## WHAT IS ASKED
Rewrite the data below, replacing every "dropdown arrow" with "drop-down arrow" and leaving everything else unchanged.

## LISTING
* Start *

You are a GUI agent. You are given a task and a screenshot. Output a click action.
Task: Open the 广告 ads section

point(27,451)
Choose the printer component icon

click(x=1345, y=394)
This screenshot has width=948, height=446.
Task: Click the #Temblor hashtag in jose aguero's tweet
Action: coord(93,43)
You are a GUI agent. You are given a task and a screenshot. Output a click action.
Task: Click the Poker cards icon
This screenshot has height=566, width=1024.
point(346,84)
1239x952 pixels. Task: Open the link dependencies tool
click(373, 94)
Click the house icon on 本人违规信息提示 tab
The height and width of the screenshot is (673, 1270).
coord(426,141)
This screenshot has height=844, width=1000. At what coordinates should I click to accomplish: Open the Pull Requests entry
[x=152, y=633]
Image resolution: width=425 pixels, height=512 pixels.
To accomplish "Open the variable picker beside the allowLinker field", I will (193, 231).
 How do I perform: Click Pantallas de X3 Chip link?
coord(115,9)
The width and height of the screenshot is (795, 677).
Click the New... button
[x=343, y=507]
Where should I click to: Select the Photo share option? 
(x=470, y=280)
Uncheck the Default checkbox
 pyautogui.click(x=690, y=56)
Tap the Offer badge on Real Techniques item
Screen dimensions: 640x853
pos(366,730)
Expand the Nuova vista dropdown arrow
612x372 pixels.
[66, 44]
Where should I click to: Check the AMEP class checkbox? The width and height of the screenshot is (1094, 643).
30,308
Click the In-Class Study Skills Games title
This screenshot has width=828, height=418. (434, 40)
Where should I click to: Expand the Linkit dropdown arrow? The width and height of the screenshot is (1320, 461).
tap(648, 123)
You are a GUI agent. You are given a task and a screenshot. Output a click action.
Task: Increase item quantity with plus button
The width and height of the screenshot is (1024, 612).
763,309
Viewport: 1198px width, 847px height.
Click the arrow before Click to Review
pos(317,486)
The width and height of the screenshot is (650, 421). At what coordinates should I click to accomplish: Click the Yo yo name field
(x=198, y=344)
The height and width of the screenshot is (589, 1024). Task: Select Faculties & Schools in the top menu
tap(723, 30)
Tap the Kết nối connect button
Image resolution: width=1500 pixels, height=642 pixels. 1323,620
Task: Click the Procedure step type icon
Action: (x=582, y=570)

* End *

## EXERCISE SOLUTION
You are a GUI agent. You are given a task and a screenshot. Output a click action.
Task: Open the 广告 ads section

point(27,451)
Choose the printer component icon

click(x=1345, y=394)
This screenshot has width=948, height=446.
Task: Click the #Temblor hashtag in jose aguero's tweet
Action: coord(93,43)
You are a GUI agent. You are given a task and a screenshot. Output a click action.
Task: Click the Poker cards icon
This screenshot has height=566, width=1024.
point(346,84)
1239x952 pixels. Task: Open the link dependencies tool
click(373, 94)
Click the house icon on 本人违规信息提示 tab
The height and width of the screenshot is (673, 1270).
coord(426,141)
This screenshot has height=844, width=1000. At what coordinates should I click to accomplish: Open the Pull Requests entry
[x=152, y=633]
Image resolution: width=425 pixels, height=512 pixels.
To accomplish "Open the variable picker beside the allowLinker field", I will (193, 231).
 How do I perform: Click Pantallas de X3 Chip link?
coord(115,9)
The width and height of the screenshot is (795, 677).
Click the New... button
[x=343, y=507]
Where should I click to: Select the Photo share option? 
(x=470, y=280)
Uncheck the Default checkbox
 pyautogui.click(x=690, y=56)
Tap the Offer badge on Real Techniques item
Screen dimensions: 640x853
pos(366,730)
Expand the Nuova vista drop-down arrow
612x372 pixels.
[66, 44]
Where should I click to: Check the AMEP class checkbox? The width and height of the screenshot is (1094, 643).
30,308
Click the In-Class Study Skills Games title
This screenshot has width=828, height=418. (434, 40)
Where should I click to: Expand the Linkit drop-down arrow? The width and height of the screenshot is (1320, 461).
tap(648, 123)
You are a GUI agent. You are given a task and a screenshot. Output a click action.
Task: Increase item quantity with plus button
The width and height of the screenshot is (1024, 612).
763,309
Viewport: 1198px width, 847px height.
Click the arrow before Click to Review
pos(317,486)
The width and height of the screenshot is (650, 421). At what coordinates should I click to accomplish: Click the Yo yo name field
(x=198, y=344)
The height and width of the screenshot is (589, 1024). Task: Select Faculties & Schools in the top menu
tap(723, 30)
Tap the Kết nối connect button
Image resolution: width=1500 pixels, height=642 pixels. 1323,620
Task: Click the Procedure step type icon
Action: (x=582, y=570)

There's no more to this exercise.